(Beginning of Available records)

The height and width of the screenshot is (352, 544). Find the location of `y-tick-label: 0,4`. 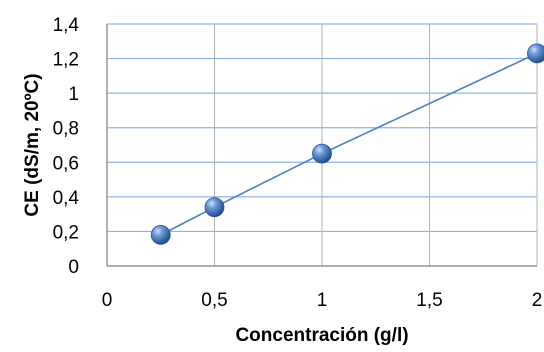

y-tick-label: 0,4 is located at coordinates (66, 198).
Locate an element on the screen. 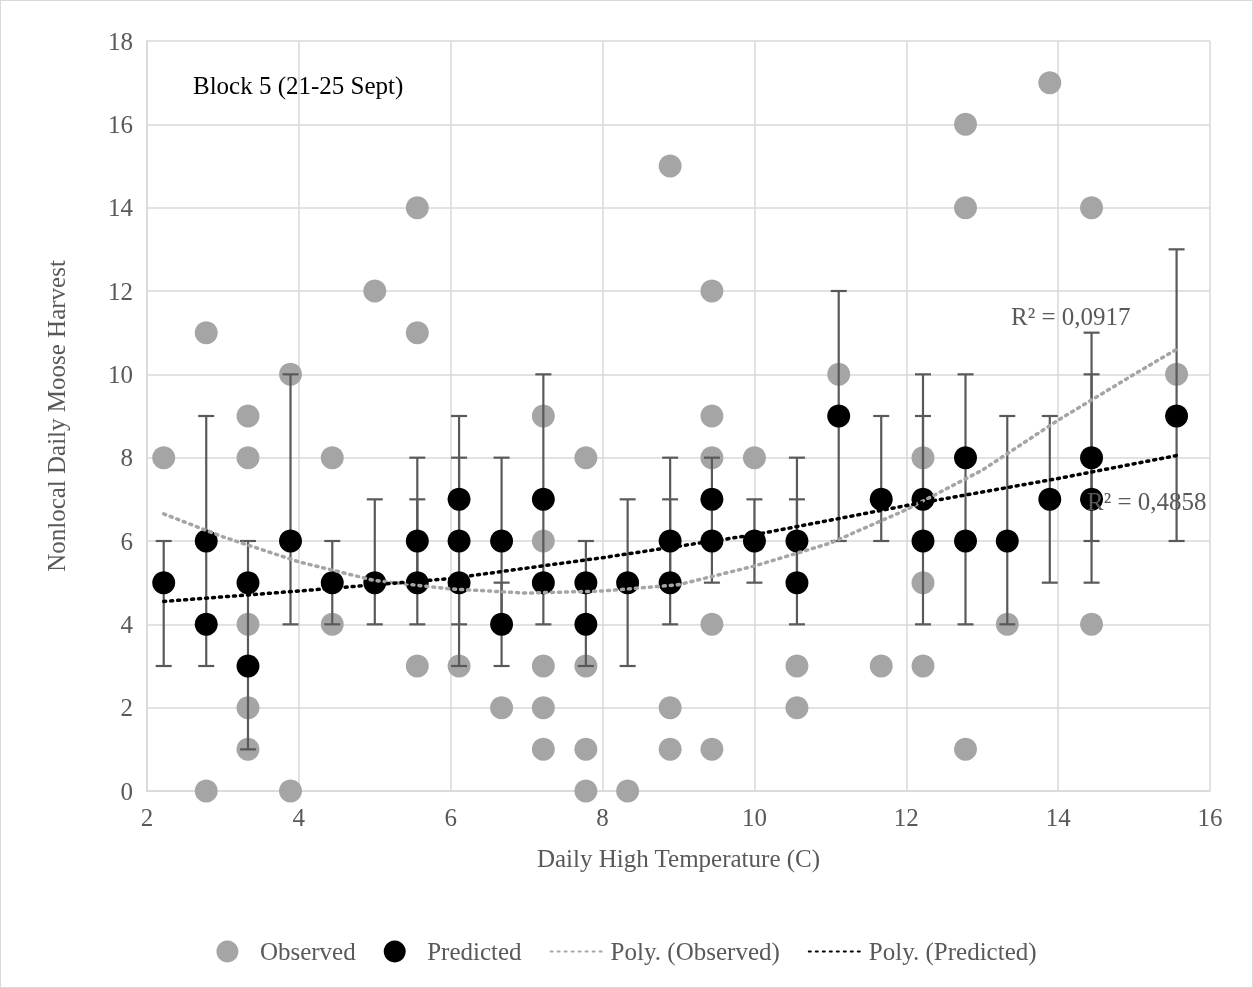  y-axis-title: Nonlocal Daily Moose Harvest is located at coordinates (56, 416).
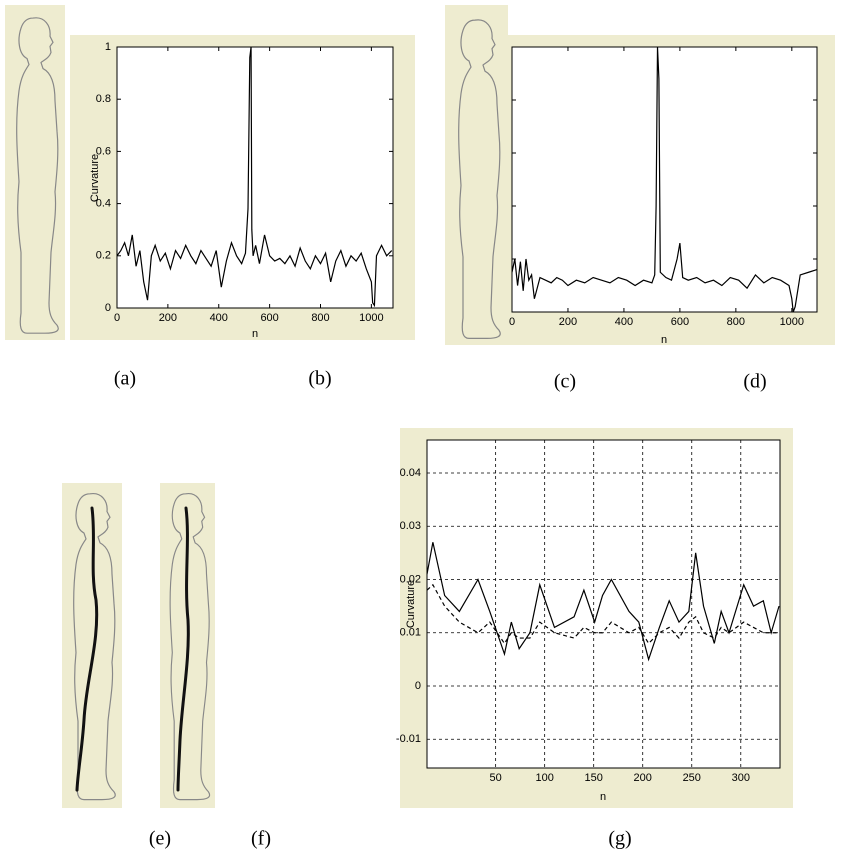 The width and height of the screenshot is (846, 857). I want to click on panel-label: (g), so click(620, 839).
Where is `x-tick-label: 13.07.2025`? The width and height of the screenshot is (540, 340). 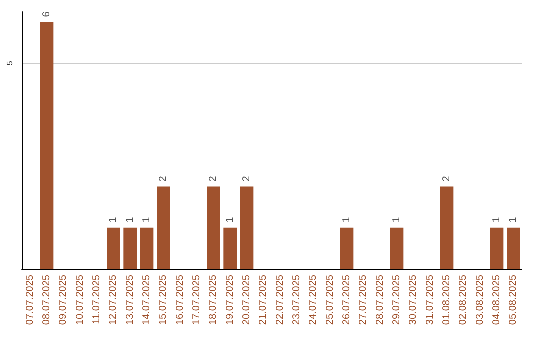 x-tick-label: 13.07.2025 is located at coordinates (130, 300).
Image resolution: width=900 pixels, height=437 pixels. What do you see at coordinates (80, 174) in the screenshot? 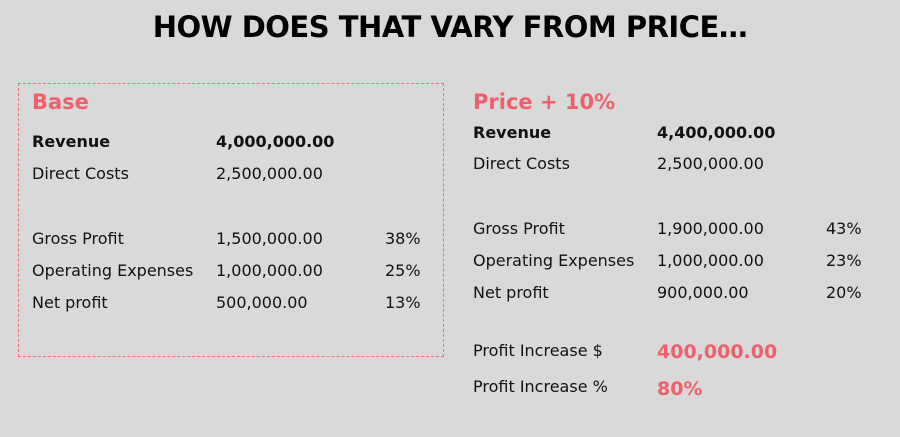
I see `base-direct-costs-label: Direct Costs` at bounding box center [80, 174].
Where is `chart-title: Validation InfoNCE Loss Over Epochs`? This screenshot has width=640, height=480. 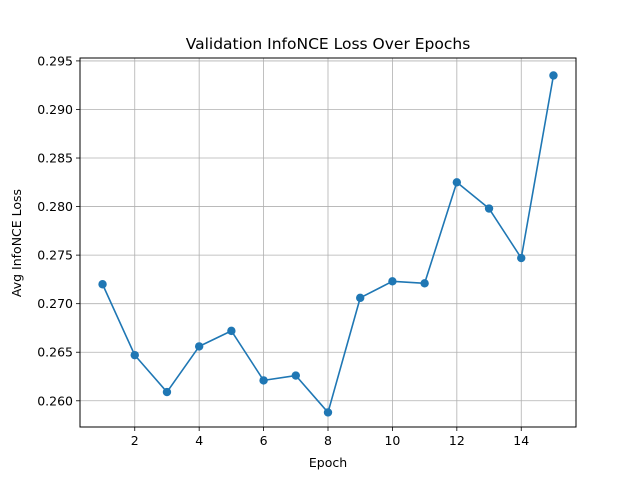
chart-title: Validation InfoNCE Loss Over Epochs is located at coordinates (328, 44).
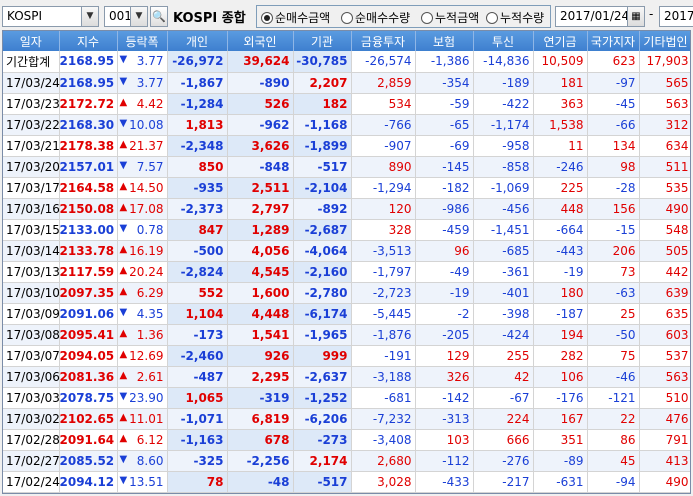 This screenshot has width=693, height=496. I want to click on value-cell: 1,538, so click(560, 125).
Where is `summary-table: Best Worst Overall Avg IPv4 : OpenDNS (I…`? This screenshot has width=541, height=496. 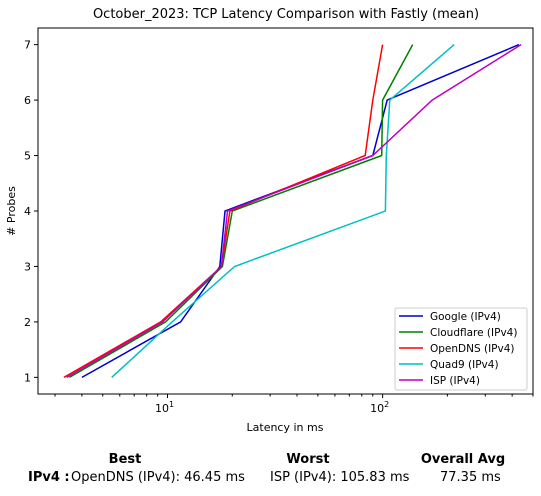
summary-table: Best Worst Overall Avg IPv4 : OpenDNS (I… is located at coordinates (270, 472).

(End of Available records)

Task prompt:
Render the listing as a two-column CSV with the columns instruction and response, one row for each instruction paired with its answer. Place each in a single quoted field with line breaks replaced by spaces and the pictures left out. Begin at the start of the listing and stop after the line that contains "y-tick-label: 0,4 is".

Response to the exercise:
instruction,response
"The height and width of the screenshot is (352, 544). Find the location of `y-tick-label: 0,4`.","y-tick-label: 0,4 is located at coordinates (66, 198)."